Hydrogen and helium are often placed in different places than their electron configurations would indicate; Hydrogen is usually placed above lithium, in accordance with its electron configuration, but is sometimes placed above fluorine,^[30] or even carbon,^[30] as it also behaves soemwhat similarly to them. Hydrogen is also sometimes placed in its own group, as it does not behave similarly enough to any element to be placed in a group with another.^[31] Helium is almost always placed above neon, as they are very similar chemically, although it is occasionally placed above beryllium on account of electron configuration^[32]

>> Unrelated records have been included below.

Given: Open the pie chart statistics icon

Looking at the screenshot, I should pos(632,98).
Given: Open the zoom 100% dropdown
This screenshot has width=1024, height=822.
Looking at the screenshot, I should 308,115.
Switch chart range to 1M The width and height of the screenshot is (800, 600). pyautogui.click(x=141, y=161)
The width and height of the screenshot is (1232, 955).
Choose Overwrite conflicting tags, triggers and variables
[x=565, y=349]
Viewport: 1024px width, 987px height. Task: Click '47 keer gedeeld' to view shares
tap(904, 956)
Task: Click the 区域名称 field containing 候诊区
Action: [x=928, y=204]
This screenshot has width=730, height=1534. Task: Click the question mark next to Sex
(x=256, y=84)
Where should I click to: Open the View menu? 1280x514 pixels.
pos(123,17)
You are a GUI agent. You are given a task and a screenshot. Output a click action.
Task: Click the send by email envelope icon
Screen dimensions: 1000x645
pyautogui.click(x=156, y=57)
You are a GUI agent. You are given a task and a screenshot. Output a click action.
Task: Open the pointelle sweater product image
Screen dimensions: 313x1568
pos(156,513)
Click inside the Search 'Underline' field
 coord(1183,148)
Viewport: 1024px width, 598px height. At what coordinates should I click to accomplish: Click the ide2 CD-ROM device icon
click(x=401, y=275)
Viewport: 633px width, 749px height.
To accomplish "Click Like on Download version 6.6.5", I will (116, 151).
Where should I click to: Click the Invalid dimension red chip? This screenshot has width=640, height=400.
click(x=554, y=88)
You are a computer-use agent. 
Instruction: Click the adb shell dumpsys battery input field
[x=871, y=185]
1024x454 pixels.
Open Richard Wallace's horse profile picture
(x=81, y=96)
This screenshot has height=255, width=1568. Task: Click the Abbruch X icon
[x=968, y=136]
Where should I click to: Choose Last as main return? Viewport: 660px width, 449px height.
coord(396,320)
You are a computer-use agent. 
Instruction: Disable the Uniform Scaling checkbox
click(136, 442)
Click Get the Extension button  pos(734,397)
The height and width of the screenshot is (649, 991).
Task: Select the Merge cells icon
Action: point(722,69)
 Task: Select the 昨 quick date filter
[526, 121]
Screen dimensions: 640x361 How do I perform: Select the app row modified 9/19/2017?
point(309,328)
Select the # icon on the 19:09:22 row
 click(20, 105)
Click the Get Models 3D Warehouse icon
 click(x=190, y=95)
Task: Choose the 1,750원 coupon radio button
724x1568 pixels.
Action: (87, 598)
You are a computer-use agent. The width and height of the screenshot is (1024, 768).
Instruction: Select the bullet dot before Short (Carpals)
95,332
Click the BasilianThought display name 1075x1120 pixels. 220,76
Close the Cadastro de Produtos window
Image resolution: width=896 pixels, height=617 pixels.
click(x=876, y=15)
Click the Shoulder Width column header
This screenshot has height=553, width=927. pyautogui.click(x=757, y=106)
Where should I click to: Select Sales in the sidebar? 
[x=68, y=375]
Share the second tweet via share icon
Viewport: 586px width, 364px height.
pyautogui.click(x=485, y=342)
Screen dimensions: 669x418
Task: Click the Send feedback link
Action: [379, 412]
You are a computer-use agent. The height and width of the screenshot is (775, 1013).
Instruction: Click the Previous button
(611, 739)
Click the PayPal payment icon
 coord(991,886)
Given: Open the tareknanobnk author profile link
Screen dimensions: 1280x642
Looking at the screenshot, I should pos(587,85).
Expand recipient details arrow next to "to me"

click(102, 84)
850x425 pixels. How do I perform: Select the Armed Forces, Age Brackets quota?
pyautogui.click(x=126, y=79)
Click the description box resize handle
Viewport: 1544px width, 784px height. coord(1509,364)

The significance of atomic numbers to the organization of the periodic table was not appreciated until the existence and properties of protons and neutrons became understood. Mendeleev's periodic tables used atomic weight instead of atomic number to organize the elements, information determinable to fair precision in his time, which worked well enough in most cases to give a presentation that was able to predict other elements' properties far better than any other method known at that time. Substitution of atomic numbers, once understood, gave a definitive, integer-based sequence for the elements, still used today even as new synthetic elements are being produced and studied.^[33]

Grouping methods

Groups

Main article: Group (periodic table)

A group or family is a vertical column in the periodic table. Groups usually have more significant periodic trends than periods and blocks, explained below. In some groups, the elements have very similar properties and exhibit a clear trend in properties down the group.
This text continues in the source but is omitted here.